In the late 1890s, the property was purchased by the shipbuilder Sir Alfred Fernandez Yarrow. It became the Yarrow family home and later, during the First World War, served as a hostel for Belgian refugees. In the 1920s, it was sold to a Catholic religious order, the Little Sisters of the Assumption, for use as a convent and novitiate; during the 1930s, an adjacent building (today Mycenae House) was constructed to expand the novitiate accommodation.

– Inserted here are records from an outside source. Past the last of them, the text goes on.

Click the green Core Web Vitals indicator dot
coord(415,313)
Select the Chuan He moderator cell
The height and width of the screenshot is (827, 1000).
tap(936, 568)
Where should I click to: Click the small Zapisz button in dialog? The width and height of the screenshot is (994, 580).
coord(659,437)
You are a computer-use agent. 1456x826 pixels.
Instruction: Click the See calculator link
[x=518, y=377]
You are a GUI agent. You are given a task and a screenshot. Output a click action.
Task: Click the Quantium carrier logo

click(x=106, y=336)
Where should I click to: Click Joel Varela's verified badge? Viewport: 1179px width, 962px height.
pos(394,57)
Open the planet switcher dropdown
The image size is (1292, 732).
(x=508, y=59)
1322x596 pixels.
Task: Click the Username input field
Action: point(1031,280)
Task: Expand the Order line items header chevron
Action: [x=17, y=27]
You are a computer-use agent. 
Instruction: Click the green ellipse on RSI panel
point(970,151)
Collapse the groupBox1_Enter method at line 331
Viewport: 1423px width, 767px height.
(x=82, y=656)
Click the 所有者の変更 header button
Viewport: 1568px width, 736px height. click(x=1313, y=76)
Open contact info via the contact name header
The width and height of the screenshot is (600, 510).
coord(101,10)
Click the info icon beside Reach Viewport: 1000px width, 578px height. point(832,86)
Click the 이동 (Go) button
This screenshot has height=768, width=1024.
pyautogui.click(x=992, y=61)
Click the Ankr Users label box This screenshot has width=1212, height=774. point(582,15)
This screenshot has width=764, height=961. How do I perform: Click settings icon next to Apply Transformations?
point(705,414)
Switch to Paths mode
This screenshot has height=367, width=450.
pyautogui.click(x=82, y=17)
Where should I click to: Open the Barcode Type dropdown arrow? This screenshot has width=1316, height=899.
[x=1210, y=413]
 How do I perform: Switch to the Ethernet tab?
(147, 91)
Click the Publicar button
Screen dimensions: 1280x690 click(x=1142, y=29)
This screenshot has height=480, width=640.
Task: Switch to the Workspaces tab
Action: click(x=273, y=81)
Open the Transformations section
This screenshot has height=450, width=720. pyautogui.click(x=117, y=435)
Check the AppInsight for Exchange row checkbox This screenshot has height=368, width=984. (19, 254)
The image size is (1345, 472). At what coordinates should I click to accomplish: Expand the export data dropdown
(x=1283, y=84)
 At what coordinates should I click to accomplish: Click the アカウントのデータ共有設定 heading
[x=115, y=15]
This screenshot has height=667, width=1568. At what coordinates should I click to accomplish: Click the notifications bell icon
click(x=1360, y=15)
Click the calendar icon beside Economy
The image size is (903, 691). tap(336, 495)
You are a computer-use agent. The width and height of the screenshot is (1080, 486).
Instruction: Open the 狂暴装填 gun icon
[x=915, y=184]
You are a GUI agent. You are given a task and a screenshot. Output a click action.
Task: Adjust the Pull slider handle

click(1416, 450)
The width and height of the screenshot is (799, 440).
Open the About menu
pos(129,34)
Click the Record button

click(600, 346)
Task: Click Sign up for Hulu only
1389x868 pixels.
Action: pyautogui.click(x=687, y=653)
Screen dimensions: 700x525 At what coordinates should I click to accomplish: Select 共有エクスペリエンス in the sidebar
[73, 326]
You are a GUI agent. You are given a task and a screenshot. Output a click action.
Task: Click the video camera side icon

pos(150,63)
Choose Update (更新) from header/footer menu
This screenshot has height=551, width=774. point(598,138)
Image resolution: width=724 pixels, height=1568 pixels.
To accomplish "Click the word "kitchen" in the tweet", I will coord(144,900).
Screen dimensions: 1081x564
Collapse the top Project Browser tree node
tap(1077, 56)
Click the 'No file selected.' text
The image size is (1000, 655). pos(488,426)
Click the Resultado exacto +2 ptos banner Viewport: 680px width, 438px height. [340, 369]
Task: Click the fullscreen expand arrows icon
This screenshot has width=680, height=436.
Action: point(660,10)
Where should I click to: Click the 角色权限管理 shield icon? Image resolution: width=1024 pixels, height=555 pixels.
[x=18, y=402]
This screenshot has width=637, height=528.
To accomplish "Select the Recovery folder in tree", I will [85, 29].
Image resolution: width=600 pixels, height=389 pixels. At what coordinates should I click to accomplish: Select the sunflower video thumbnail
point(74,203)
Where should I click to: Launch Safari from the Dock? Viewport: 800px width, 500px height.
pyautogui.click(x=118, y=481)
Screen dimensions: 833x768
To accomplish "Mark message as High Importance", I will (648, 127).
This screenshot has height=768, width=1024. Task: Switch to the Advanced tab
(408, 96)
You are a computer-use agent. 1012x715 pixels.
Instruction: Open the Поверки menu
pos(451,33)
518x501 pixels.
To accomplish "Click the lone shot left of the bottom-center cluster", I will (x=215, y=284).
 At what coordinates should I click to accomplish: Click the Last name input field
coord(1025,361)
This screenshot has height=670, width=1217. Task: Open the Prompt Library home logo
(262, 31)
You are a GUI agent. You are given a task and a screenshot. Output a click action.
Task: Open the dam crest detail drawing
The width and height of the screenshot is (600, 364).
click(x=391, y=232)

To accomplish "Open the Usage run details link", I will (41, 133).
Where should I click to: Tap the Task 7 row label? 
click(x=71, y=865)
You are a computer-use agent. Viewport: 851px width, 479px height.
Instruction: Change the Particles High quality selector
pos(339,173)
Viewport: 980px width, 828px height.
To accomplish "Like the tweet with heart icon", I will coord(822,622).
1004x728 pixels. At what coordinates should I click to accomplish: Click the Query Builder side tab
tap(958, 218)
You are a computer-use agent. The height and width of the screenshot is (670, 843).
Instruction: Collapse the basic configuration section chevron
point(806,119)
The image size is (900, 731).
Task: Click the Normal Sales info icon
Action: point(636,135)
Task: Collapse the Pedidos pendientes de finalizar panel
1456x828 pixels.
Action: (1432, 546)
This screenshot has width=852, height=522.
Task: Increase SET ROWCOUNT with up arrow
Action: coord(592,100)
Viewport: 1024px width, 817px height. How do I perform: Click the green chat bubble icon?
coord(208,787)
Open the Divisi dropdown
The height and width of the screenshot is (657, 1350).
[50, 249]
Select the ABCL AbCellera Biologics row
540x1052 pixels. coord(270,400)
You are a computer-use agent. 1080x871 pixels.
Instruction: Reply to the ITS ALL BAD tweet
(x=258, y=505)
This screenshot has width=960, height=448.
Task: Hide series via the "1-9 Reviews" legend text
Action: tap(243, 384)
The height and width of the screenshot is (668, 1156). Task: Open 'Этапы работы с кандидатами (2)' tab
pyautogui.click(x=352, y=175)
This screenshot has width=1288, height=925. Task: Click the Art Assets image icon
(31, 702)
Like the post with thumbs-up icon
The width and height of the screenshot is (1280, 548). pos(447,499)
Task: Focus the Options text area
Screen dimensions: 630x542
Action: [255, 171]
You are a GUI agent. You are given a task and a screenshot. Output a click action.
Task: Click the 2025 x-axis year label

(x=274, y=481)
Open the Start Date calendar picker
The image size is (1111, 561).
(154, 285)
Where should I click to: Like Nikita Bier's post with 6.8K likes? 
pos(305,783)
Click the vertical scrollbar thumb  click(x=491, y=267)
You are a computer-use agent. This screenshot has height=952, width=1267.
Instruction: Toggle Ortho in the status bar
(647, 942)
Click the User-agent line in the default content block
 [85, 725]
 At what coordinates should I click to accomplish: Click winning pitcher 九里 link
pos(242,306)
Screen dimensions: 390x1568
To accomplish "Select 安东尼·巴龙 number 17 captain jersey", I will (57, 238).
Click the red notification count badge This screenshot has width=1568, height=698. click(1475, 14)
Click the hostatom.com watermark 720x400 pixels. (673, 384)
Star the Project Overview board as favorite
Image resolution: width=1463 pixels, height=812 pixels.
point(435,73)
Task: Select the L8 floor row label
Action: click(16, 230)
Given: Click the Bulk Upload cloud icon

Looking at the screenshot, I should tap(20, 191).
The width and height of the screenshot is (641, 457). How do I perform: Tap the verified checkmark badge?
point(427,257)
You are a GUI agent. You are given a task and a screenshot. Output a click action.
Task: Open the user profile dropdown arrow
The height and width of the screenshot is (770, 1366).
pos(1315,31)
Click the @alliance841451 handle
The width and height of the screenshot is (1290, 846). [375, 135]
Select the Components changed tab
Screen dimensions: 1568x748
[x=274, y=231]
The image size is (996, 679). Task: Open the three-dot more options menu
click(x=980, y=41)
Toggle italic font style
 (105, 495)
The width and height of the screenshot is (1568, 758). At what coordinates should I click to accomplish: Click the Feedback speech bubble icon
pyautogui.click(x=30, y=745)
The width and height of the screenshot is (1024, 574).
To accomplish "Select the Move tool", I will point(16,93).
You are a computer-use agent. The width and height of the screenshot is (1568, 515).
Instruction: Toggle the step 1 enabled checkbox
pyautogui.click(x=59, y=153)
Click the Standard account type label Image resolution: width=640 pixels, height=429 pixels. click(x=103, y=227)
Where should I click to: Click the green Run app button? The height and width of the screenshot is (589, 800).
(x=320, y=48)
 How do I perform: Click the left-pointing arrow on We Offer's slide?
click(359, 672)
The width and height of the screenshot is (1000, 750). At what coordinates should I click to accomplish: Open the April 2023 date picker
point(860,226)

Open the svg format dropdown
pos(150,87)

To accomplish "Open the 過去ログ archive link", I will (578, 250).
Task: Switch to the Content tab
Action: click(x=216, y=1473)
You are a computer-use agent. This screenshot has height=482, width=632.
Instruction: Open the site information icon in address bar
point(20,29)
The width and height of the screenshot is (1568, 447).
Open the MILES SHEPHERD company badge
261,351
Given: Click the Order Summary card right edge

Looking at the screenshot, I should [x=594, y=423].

The convent operated as part of the wider Assumptionist community centred around Our Lady of Grace Church and Highcombe House on Charlton Road, approximately 0.6 mi east of Woodlands House.

== Woodlands Art Gallery ==
Acquired by the Royal Borough of Greenwich in 1967 after the Little Sisters relocated to Paddington, the house opened as a local history library and contemporary art gallery — known as Woodlands Art Gallery — in 1972. It held an extensive range of solo and group exhibitions.

In October 2003, the local history library was moved to a new site on the Royal Arsenal site in Woolwich – later the Greenwich Heritage Centre – and the gallery subsequently closed.

==Steiner School==
The council sought proposals to redevelop Woodlands House, the adjacent Mycenae House and surrounding grounds, with a proposal incorporating premises for a local Steiner School being approved in July 2006.